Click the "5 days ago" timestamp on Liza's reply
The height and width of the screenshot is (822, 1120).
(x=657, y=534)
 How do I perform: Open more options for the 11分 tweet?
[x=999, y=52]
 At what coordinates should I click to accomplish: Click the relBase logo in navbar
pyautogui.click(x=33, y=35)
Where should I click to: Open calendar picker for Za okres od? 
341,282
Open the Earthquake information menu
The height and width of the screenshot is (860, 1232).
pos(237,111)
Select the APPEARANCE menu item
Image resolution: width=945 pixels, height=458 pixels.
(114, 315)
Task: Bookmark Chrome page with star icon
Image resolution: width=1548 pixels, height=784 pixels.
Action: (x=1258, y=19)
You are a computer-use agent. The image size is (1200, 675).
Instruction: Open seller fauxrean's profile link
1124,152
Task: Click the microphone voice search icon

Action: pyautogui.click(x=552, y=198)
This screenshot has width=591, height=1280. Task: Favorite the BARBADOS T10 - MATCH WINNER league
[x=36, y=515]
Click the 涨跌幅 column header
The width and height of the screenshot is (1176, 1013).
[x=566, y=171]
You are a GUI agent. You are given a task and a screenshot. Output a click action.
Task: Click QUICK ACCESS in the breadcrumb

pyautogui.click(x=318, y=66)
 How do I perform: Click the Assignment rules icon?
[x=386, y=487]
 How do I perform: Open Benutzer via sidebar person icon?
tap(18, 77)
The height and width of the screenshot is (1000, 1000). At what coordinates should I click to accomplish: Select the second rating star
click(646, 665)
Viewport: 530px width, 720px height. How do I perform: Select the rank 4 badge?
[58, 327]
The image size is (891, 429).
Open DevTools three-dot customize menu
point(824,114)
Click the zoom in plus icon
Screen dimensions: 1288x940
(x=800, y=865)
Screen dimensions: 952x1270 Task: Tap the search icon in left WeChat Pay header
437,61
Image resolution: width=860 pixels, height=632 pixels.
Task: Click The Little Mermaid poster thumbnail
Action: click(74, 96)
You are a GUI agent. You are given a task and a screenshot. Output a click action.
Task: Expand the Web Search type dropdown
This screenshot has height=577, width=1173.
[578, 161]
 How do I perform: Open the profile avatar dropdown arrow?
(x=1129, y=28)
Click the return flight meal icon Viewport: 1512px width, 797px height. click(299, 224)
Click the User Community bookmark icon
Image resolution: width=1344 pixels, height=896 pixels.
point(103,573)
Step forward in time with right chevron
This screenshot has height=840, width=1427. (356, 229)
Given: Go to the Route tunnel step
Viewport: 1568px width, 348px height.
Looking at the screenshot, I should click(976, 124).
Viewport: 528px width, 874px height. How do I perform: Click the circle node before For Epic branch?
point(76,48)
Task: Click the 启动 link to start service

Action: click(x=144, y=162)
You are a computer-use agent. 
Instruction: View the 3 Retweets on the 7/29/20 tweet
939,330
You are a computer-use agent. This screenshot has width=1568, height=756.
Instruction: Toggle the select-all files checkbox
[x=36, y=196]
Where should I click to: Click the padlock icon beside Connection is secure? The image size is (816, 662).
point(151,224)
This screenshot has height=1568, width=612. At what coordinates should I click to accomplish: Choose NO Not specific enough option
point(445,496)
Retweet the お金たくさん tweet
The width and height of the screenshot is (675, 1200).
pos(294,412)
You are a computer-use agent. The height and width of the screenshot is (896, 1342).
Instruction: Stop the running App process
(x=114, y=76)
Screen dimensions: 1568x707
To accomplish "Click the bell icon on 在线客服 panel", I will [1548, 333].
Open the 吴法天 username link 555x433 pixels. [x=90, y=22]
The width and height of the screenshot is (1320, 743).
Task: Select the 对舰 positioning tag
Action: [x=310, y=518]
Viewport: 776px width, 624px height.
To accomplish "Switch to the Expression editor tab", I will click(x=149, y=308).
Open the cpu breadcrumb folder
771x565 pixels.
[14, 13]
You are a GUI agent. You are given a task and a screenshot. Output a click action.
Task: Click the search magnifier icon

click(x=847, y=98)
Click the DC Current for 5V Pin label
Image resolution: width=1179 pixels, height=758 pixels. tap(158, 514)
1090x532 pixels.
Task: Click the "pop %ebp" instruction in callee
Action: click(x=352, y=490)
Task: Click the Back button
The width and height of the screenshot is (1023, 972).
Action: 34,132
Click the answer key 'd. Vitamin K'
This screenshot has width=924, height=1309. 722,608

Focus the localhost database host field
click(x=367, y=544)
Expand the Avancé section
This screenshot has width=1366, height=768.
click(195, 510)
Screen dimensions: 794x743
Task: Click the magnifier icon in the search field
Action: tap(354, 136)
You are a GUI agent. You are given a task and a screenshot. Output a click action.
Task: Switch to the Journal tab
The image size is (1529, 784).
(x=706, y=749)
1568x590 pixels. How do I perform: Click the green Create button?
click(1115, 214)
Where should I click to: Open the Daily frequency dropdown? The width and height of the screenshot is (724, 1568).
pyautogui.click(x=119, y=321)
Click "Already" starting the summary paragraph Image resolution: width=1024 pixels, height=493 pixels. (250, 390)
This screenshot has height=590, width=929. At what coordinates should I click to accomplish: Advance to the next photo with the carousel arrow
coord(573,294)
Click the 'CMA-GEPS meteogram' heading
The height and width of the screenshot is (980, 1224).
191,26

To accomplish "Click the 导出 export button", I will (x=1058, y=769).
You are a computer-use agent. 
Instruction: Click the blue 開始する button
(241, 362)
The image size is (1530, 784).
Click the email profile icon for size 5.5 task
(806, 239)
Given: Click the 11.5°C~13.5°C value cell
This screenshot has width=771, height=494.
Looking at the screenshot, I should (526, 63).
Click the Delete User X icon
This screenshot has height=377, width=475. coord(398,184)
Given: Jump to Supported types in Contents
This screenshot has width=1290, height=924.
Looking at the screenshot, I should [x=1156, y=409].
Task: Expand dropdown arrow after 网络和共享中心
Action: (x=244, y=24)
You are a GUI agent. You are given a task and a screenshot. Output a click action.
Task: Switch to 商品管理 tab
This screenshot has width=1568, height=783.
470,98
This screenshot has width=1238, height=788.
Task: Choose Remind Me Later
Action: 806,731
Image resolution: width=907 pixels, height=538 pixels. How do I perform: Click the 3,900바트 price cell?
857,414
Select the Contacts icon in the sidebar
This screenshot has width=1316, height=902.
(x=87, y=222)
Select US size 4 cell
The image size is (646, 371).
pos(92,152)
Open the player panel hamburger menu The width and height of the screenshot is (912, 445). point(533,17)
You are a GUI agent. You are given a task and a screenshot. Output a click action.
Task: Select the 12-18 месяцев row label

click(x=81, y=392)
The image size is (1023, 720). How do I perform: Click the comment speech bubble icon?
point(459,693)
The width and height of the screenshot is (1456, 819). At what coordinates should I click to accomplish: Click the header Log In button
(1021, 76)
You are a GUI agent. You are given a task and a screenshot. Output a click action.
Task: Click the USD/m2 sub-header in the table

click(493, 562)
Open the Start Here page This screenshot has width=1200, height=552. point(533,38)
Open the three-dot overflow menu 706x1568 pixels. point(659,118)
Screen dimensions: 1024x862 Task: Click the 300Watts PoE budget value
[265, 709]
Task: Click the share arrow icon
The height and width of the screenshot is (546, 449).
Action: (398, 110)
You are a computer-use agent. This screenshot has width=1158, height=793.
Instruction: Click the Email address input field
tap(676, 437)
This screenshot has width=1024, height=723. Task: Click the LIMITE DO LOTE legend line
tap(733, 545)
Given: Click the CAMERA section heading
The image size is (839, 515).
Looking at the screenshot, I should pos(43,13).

====================

◆ YOUR OBJECTIVE:
Copy out the lines from the one that contains "Open the Start" through the one that contains "tap(733, 545)", reproducing each line precisely and in its original order.

◆ SOLUTION TO THE EXERCISE:
Open the Start Here page This screenshot has width=1200, height=552. point(533,38)
Open the three-dot overflow menu 706x1568 pixels. point(659,118)
Screen dimensions: 1024x862 Task: Click the 300Watts PoE budget value
[265, 709]
Task: Click the share arrow icon
The height and width of the screenshot is (546, 449).
Action: (398, 110)
You are a computer-use agent. This screenshot has width=1158, height=793.
Instruction: Click the Email address input field
tap(676, 437)
This screenshot has width=1024, height=723. Task: Click the LIMITE DO LOTE legend line
tap(733, 545)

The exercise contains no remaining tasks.